[BEGIN TASK DATA]
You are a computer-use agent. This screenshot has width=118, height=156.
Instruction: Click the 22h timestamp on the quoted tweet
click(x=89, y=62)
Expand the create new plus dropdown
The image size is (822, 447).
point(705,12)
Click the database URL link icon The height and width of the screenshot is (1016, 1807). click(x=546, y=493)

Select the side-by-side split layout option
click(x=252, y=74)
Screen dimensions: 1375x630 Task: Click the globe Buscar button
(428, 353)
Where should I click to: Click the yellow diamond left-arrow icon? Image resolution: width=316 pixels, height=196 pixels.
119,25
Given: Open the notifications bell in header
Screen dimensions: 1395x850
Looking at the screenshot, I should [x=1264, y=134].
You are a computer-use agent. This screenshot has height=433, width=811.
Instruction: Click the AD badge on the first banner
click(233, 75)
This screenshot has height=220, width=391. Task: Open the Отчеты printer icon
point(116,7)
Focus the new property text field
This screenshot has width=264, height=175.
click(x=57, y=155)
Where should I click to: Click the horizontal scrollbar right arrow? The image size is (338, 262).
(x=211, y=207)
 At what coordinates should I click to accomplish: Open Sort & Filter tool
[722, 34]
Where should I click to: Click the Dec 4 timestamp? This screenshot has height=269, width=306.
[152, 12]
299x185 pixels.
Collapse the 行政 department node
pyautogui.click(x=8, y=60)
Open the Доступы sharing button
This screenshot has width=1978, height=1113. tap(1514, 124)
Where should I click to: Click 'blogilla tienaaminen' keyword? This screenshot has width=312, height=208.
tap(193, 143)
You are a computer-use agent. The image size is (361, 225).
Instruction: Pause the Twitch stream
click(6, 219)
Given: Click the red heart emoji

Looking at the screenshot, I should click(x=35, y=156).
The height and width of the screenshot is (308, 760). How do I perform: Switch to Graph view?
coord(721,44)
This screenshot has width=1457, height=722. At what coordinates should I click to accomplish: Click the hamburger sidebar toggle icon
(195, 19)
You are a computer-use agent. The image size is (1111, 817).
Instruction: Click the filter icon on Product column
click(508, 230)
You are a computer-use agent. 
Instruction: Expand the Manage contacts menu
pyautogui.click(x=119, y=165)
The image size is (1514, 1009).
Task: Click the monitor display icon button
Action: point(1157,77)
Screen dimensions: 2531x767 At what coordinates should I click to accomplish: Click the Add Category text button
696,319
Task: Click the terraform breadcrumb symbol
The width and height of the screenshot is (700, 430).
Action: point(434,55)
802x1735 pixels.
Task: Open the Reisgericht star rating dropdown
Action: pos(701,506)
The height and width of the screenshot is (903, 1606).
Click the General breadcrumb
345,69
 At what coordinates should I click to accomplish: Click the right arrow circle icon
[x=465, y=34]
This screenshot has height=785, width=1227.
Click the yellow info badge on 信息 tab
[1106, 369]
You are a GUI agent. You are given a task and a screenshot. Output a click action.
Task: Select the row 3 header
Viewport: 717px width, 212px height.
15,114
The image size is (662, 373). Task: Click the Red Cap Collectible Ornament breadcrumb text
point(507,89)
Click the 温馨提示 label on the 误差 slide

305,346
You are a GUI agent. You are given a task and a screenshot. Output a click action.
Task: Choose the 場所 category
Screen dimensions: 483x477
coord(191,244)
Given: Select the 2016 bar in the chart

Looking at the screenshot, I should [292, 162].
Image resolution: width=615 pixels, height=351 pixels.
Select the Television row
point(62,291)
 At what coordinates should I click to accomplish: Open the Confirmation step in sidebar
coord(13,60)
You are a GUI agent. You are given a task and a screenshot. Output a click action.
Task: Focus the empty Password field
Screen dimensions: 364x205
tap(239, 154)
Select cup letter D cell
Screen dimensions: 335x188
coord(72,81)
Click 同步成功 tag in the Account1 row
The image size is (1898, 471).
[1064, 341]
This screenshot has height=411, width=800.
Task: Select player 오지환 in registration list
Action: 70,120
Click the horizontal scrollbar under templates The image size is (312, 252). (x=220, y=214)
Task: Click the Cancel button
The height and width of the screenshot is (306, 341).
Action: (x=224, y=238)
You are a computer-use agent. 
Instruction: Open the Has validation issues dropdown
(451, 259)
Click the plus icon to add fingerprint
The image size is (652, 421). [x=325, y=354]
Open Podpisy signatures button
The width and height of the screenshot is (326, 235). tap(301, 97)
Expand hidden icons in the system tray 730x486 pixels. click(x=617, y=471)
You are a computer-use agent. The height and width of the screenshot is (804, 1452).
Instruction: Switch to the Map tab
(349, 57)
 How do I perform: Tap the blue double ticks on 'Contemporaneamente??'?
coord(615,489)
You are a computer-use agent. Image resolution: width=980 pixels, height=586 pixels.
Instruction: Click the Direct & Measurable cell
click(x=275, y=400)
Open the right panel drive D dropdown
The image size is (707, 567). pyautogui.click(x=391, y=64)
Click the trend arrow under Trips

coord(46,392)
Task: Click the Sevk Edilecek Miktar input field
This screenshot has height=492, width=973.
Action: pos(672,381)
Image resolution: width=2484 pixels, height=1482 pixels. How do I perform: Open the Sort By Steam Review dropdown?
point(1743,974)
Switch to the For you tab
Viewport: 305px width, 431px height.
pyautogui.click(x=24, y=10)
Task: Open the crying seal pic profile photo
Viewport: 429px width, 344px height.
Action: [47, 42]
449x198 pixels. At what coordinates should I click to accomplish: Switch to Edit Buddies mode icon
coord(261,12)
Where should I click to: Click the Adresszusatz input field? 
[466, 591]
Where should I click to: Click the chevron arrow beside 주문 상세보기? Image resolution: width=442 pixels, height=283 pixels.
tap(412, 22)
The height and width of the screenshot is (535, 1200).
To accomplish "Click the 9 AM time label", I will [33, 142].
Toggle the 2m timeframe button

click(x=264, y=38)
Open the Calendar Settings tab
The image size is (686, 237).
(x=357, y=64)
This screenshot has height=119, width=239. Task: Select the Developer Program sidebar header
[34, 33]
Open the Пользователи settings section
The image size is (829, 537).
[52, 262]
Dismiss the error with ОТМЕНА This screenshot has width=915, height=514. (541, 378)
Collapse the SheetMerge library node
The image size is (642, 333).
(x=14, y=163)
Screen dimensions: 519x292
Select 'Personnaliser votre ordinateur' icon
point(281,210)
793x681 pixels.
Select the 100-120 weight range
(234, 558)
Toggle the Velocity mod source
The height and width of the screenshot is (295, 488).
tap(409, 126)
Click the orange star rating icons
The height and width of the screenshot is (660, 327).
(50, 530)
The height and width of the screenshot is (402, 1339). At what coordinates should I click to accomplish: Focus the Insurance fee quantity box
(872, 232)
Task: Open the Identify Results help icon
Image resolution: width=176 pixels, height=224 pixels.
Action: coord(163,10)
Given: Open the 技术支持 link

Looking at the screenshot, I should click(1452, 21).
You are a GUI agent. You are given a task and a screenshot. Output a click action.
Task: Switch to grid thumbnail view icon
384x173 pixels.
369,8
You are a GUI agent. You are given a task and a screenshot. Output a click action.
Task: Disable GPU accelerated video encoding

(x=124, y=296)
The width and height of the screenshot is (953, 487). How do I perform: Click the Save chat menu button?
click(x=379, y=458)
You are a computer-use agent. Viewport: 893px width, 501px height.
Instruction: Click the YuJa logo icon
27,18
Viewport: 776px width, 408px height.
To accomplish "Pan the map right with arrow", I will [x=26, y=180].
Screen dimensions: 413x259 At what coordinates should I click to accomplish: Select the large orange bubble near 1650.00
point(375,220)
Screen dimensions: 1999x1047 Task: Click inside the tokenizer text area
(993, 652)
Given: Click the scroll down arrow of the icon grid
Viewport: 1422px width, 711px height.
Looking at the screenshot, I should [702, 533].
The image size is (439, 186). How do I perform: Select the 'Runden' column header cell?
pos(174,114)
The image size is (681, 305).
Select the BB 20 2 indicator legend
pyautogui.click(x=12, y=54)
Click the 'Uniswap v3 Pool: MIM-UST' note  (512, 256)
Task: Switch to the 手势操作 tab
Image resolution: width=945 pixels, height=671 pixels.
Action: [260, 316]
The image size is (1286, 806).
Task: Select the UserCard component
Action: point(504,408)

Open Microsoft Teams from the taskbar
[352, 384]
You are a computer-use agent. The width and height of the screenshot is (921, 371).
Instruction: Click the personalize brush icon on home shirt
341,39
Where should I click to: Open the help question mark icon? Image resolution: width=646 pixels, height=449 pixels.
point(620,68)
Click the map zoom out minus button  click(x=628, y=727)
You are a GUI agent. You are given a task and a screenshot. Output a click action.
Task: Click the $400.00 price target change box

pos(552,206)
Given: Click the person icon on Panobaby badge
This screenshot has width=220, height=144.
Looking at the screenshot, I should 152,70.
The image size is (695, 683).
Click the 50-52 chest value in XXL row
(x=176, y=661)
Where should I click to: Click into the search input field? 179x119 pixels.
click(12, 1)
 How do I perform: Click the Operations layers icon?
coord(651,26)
[END TASK DATA]
EXERCISE DETAILS: Update the data from the line with "You are a computer-use agent. The image size is (1111, 817)." to the line with "coord(72,81)" by changing "Television" to "Radio", keeping everything else the same.

RESULT OF THE EXERCISE:
You are a computer-use agent. The image size is (1111, 817).
Instruction: Click the filter icon on Product column
click(508, 230)
You are a computer-use agent. 
Instruction: Expand the Manage contacts menu
pyautogui.click(x=119, y=165)
The image size is (1514, 1009).
Task: Click the monitor display icon button
Action: point(1157,77)
Screen dimensions: 2531x767 At what coordinates should I click to accomplish: Click the Add Category text button
696,319
Task: Click the terraform breadcrumb symbol
The width and height of the screenshot is (700, 430).
Action: point(434,55)
802x1735 pixels.
Task: Open the Reisgericht star rating dropdown
Action: pos(701,506)
The height and width of the screenshot is (903, 1606).
Click the General breadcrumb
345,69
 At what coordinates should I click to accomplish: Click the right arrow circle icon
[x=465, y=34]
This screenshot has height=785, width=1227.
Click the yellow info badge on 信息 tab
[1106, 369]
You are a GUI agent. You are given a task and a screenshot. Output a click action.
Task: Select the row 3 header
Viewport: 717px width, 212px height.
15,114
The image size is (662, 373). Task: Click the Red Cap Collectible Ornament breadcrumb text
point(507,89)
Click the 温馨提示 label on the 误差 slide

305,346
You are a GUI agent. You are given a task and a screenshot. Output a click action.
Task: Choose the 場所 category
Screen dimensions: 483x477
coord(191,244)
Given: Select the 2016 bar in the chart

Looking at the screenshot, I should [292, 162].
Image resolution: width=615 pixels, height=351 pixels.
Select the Radio row
point(62,291)
 At what coordinates should I click to accomplish: Open the Confirmation step in sidebar
coord(13,60)
You are a GUI agent. You are given a task and a screenshot. Output a click action.
Task: Focus the empty Password field
Screen dimensions: 364x205
tap(239, 154)
Select cup letter D cell
Screen dimensions: 335x188
coord(72,81)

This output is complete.